A stroke paralyzed her arm. This implant let her use it again
“This is very exciting,” said Jason Carmel, a motor neuroscientist at Columbia University who was not involved in the study. “It opens up a potential therapeutic avenue that we haven’t seen before for people with chronic stroke.”
Stroke is the most common cause of disability in adults. all around the world, one in four people over the age of 25 will get it once in a lifetime, and three quarters of them will have long-term mobility impairment in the arms and hands.
A stroke occurs when the blood supply to the brain is blocked or when a blood vessel bursts. Depending on the severity of the brain damage and where it occurs, a stroke can cause certain defects, such as paralysis, weakness, or problems with speaking, thinking, or memory. .
People paralyzed by a stroke are unable to move a muscle or muscle group voluntarily. When the part of the brain that controls movement is damaged, it disrupts communication between the brain and muscles. Patients recovering often do so in the first few months after a stroke. Beyond six months, there is little chance of further improvement. This is the chronic phase of a stroke, when the effects are usually permanent.
Both Rendulic and the other patient are in this stage, and the researchers wanted to see if they could use a mild electrical current delivered to precise locations on the spinal cord to restore function to the arm and muscle. hand or not. The spinal cord is a long tube of nerves in the back that transmits signals from the brain to the rest of the body.
Spinal cord stimulation has been used as a treatment for pain and, in 2018, divide study team published a series of papers showing that it allows some patients paralyzed by spinal cord injury to stand independently and walk with assistive devices for the first time in years. But spinal cord stimulation for upper limb rehabilitation is largely unexplored.
In the latest study, surgeons implanted a pair of thin spaghetti-like metal electrodes along the upper region of the spinal cord in the neck to target the nerves that control the muscles of the arm and hand. hand.
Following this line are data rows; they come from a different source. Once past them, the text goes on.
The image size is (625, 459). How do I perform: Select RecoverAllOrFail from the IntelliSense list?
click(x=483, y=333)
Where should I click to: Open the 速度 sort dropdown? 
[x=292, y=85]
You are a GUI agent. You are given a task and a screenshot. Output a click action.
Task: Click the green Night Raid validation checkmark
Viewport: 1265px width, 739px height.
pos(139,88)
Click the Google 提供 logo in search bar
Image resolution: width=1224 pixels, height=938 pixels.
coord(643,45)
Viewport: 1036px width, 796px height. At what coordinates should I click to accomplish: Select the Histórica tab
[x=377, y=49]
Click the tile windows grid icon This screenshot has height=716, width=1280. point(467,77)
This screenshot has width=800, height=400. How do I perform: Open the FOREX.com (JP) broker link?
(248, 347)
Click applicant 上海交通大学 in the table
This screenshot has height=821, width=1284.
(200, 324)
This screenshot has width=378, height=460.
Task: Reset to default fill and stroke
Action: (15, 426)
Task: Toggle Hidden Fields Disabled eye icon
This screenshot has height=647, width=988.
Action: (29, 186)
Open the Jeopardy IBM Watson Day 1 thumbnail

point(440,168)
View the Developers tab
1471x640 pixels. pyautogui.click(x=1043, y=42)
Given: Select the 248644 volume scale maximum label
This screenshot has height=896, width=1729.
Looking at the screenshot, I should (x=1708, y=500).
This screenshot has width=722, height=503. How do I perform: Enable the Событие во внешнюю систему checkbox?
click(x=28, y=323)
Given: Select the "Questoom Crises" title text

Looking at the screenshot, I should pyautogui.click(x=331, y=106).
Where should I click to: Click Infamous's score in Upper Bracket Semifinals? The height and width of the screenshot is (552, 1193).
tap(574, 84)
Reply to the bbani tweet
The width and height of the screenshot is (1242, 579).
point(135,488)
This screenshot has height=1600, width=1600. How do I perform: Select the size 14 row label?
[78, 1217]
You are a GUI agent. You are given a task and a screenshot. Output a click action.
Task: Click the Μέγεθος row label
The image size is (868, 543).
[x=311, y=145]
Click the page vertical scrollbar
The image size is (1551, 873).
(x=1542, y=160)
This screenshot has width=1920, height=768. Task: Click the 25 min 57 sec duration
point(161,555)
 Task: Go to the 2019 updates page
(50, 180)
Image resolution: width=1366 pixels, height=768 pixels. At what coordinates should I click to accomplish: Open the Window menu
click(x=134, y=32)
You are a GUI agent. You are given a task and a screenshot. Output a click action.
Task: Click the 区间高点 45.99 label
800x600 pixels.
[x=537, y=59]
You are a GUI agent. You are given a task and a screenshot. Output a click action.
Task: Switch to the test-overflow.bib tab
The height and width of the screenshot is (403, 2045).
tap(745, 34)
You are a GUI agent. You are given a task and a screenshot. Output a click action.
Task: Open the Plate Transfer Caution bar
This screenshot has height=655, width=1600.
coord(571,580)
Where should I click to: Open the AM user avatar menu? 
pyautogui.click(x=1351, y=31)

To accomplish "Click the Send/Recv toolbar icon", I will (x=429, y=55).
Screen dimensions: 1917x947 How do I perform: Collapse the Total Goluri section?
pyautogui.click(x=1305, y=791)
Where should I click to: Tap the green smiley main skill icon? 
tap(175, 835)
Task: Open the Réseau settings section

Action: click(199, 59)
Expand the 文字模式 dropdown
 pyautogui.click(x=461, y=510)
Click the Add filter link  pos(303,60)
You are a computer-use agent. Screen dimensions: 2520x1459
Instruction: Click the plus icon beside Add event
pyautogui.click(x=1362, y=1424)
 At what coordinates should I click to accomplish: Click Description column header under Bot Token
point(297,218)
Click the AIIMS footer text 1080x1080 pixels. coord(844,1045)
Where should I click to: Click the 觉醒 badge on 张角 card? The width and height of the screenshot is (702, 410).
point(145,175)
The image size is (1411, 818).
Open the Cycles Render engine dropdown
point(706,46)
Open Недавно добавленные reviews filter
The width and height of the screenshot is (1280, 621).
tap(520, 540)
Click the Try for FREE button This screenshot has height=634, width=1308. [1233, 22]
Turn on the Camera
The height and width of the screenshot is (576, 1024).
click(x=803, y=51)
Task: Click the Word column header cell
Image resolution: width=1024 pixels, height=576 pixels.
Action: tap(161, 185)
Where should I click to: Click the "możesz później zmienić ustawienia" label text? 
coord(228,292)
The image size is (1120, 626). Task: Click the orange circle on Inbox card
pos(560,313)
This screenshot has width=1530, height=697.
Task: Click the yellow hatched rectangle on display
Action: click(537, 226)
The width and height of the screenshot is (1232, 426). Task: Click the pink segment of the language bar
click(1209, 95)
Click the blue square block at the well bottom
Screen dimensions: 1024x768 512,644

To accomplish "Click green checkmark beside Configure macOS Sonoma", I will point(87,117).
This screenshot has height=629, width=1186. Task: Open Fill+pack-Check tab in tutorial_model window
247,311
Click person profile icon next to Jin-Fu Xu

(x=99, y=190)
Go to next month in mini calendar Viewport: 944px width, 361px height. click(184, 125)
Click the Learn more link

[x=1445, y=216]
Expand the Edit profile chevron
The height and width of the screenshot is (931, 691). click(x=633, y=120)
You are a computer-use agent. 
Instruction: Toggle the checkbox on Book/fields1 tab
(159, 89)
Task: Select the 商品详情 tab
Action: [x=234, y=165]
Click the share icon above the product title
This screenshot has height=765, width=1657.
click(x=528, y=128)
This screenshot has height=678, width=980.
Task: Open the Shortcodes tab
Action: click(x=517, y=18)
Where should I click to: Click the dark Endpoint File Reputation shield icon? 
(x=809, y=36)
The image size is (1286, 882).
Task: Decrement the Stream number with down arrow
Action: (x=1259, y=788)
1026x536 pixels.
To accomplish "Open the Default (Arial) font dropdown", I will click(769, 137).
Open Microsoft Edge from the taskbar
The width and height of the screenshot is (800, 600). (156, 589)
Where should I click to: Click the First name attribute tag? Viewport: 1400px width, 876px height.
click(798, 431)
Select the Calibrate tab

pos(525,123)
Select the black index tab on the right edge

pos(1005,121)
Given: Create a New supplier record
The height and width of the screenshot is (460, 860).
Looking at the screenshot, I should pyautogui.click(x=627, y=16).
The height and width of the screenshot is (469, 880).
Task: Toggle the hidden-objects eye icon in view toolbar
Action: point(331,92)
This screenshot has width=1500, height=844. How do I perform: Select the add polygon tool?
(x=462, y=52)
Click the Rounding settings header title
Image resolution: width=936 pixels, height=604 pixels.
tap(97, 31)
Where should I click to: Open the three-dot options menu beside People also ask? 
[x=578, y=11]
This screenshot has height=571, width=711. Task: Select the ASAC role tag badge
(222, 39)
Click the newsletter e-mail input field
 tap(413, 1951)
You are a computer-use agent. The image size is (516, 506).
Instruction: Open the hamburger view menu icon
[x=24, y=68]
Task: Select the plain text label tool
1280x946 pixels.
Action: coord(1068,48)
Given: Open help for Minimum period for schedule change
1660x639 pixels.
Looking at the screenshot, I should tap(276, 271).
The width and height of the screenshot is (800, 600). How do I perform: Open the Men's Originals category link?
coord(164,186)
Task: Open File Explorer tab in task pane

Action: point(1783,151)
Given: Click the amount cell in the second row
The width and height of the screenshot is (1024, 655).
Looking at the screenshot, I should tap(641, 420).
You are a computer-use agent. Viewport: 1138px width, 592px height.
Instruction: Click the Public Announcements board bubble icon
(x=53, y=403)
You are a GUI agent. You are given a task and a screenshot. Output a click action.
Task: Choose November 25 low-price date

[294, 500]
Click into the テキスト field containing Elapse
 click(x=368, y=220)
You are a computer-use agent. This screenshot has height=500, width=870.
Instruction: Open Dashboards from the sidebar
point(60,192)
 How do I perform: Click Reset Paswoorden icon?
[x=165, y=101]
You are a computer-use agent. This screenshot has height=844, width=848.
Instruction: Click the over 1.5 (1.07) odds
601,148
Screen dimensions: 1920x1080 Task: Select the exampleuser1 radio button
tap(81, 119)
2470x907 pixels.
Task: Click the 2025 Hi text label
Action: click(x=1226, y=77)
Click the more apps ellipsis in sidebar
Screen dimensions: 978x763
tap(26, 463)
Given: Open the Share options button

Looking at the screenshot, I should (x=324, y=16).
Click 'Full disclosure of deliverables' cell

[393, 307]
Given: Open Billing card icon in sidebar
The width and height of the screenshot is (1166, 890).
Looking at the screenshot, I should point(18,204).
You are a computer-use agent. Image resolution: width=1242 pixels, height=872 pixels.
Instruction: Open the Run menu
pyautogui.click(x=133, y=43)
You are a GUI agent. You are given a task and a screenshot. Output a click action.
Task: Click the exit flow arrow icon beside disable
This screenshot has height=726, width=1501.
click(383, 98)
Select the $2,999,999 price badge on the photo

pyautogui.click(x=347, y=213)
The electrode cables are routed outside the skin and connected to a stimulation system in the laboratory.
On the day the researchers turned on the electrical stimulation, Rendulic was able to fully open and grasp her left hand—something she was previously unable to do. “We were all in tears,” she said. “I’ve opened my hand in a way I haven’t done in almost a decade.”
Over four weeks, Rendulic and the other patient performed a series of lab tests. (The second patient, a 47-year-old woman with more severe memory impairment, had a stroke three years ago.) They performed tasks such as moving blocks, picking up marbles, grasping soup cans, and open the lock. Although Rendulic showed more improvement than the other patient, stimulation enhanced arm and hand strength, range of motion, and function in both women. When the device was turned on, Rendulic said she could feel her arm vibrate slightly, but it wasn’t painful.